La struttura del fiume, oltre alla sua portata e a quella dei suoi affluenti, era particolarmente adatta a generare forza idraulica, inoltre le acque chiare del Fibreno (affluente del Liri) potevano essere impiegate per la fermentazione degli stracci che all’epoca venivano usati al posto del legno per la produzione della carta. Il processo partiva dalla scelta degli stracci (di cui si preferivano quelli bianchi) e il loro taglio per ridurli a fibre di uguale lunghezza. Seguiva la macerazione per ridurre gli stracci in una pasta di cellulosa spesso quasi pura. Per questo veniva utilizzato un macchinario detto “macchina olandese” costituito da una macchina a lame rotanti, combinate ad altre lame presenti sul fondo che sminuzzava le fibre degli stracci riducendole in una poltiglia omogenea.
Grazie all’utilizzo di una “forma” (con base retinata) e di un “cascio” (contenitore che determina le dimensioni e lo spessore foglio) si dava alla poltiglia la forma voluta. Il foglio così ottenuto veniva poi trasferito su una superficie curva e pressato da entrambi i lati prima attraverso feltri di lana poi assieme ad altri fogli; questo serviva ad eliminare gran parte dell’acqua che lo avrebbe reso deperibile e vulnerabile agli insetti e alle muffe. A questo punto la carta vieniva asciugata attraverso l’esposizione al sole o all’aria, dopodiché il foglio era pronto per l’immagazzinamento e la maturazione che gli avrebbe permesso ( in caso di fogli di alta qualità) di durare anche per secoli.

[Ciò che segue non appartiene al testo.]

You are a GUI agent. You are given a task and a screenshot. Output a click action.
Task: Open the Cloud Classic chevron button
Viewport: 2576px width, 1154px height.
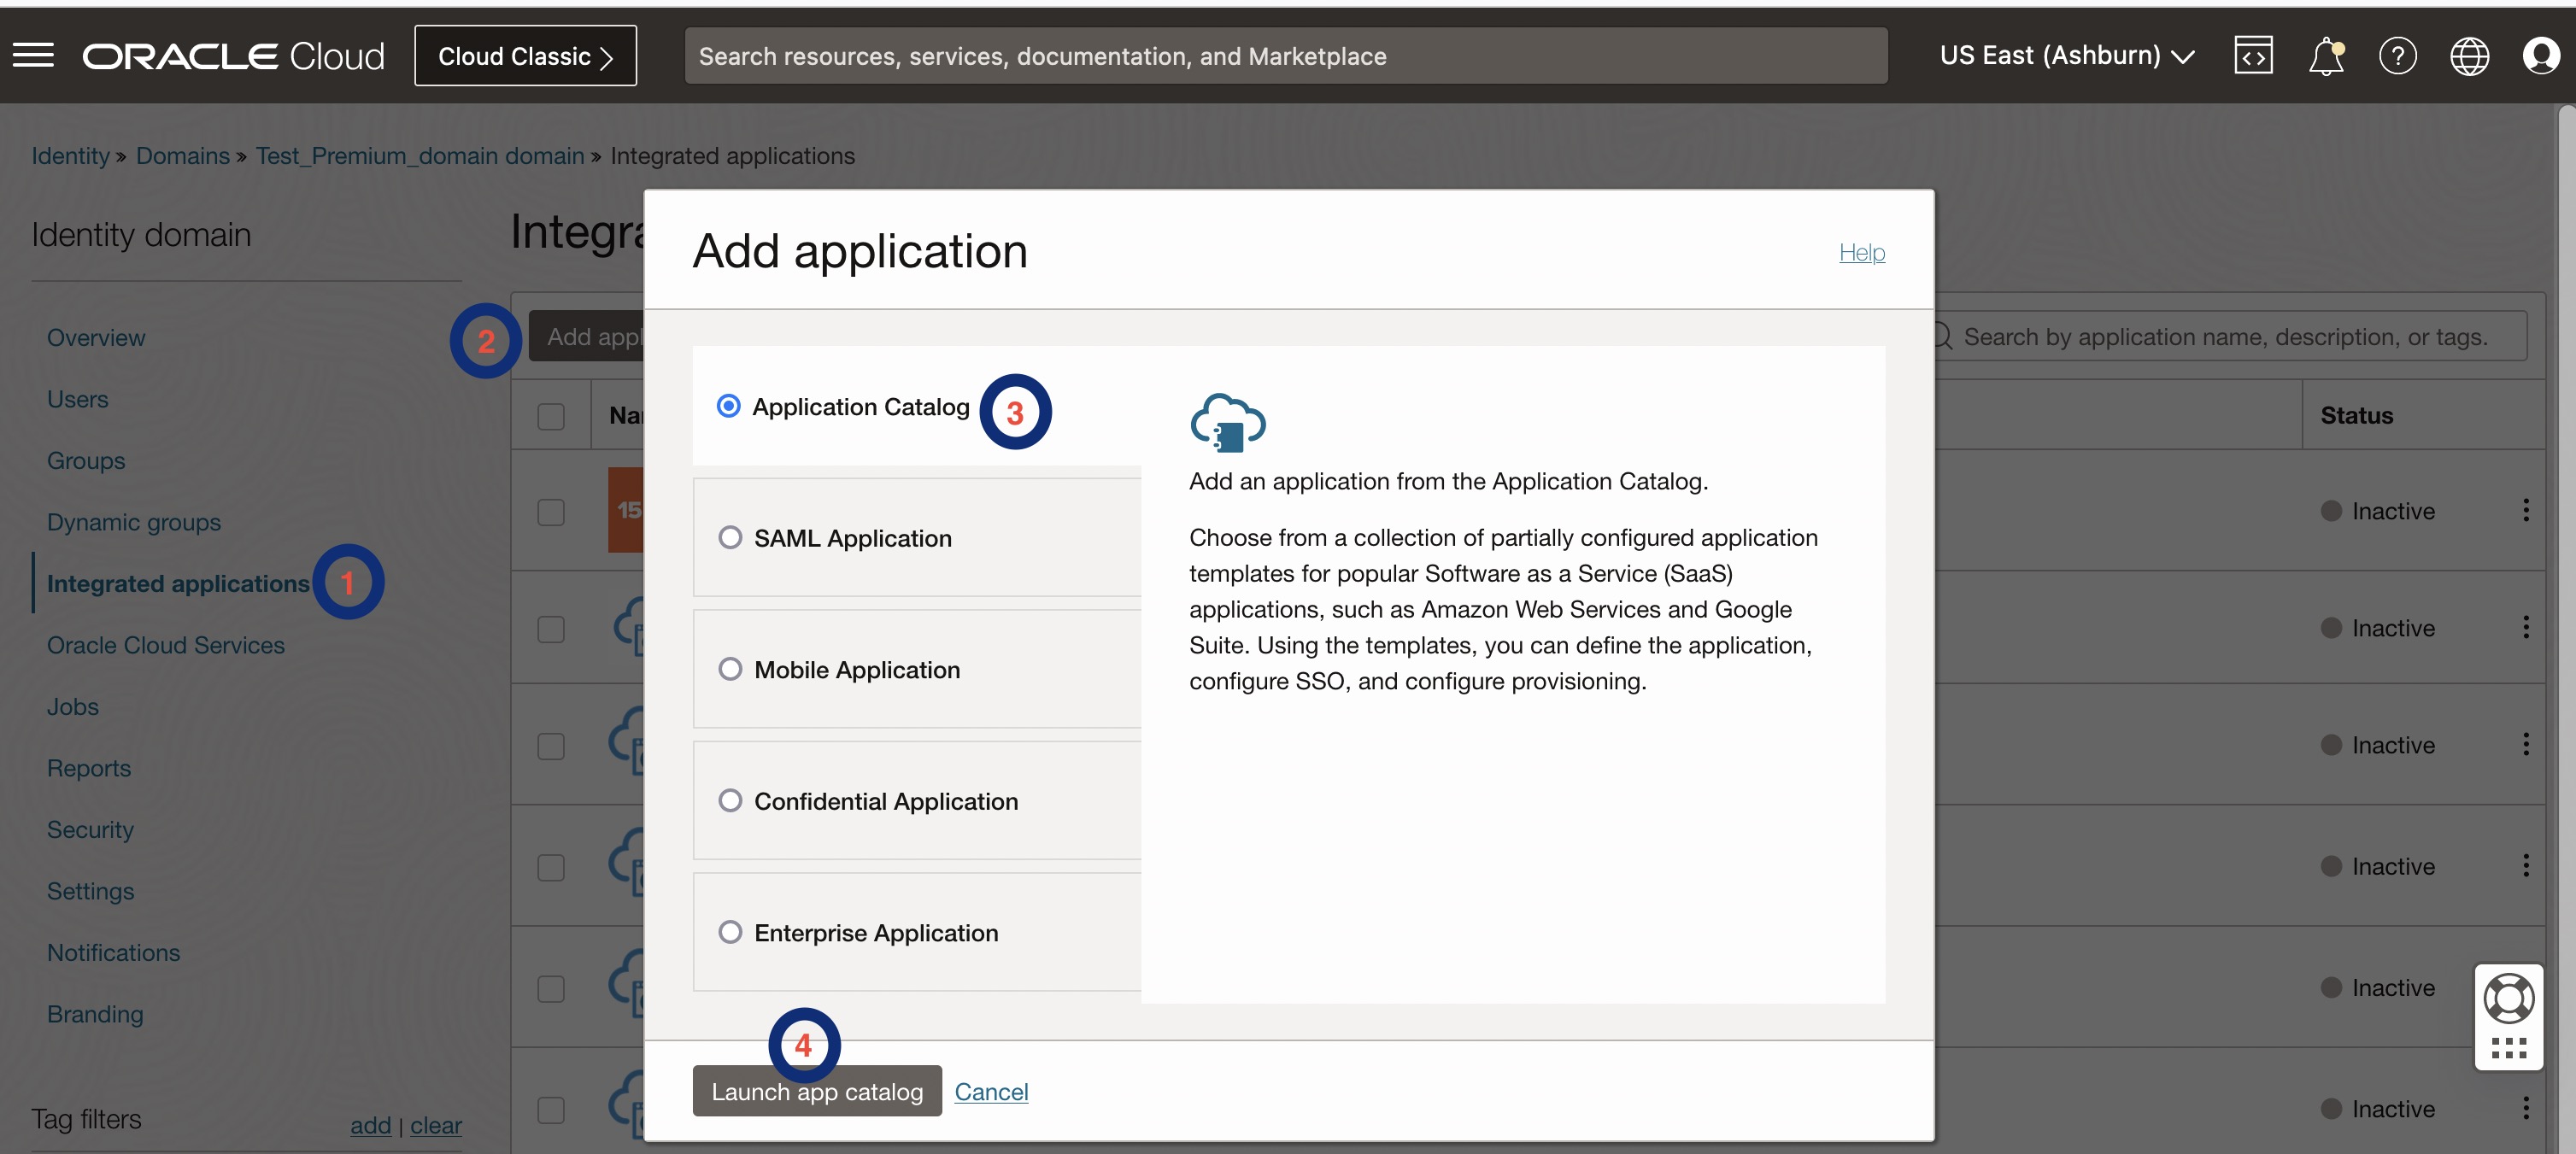coord(525,56)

La carta prodotta nella valle era tra le prime all’interno e all’esterno del regno borbonico per qualità, quantità e diversificazione dei prodotti e le cartiere vennero amministrate diligentemente prima da Murat e poi dai Borbone. Lo sviluppo industriale venne sostenuto attraverso la concessione di prestiti, sgravi fiscali e anche grazie al sostegno di investitori stranieri. Questo era possibile anche grazie al protezionismo del Regno delle Due Sicilie che difendeva la produzione locale dalla concorrenza straniera. Purtroppo questo clima favorevole venne a mancare dopo l’unità d’Italia con l’introduzione del libero scambio e il mancato ammodernamento degli impianti che causò la crisi e la conseguente chiusura degli opifici. Ora le cartiere sono entrate a far parte del patrimonio architettonico locale.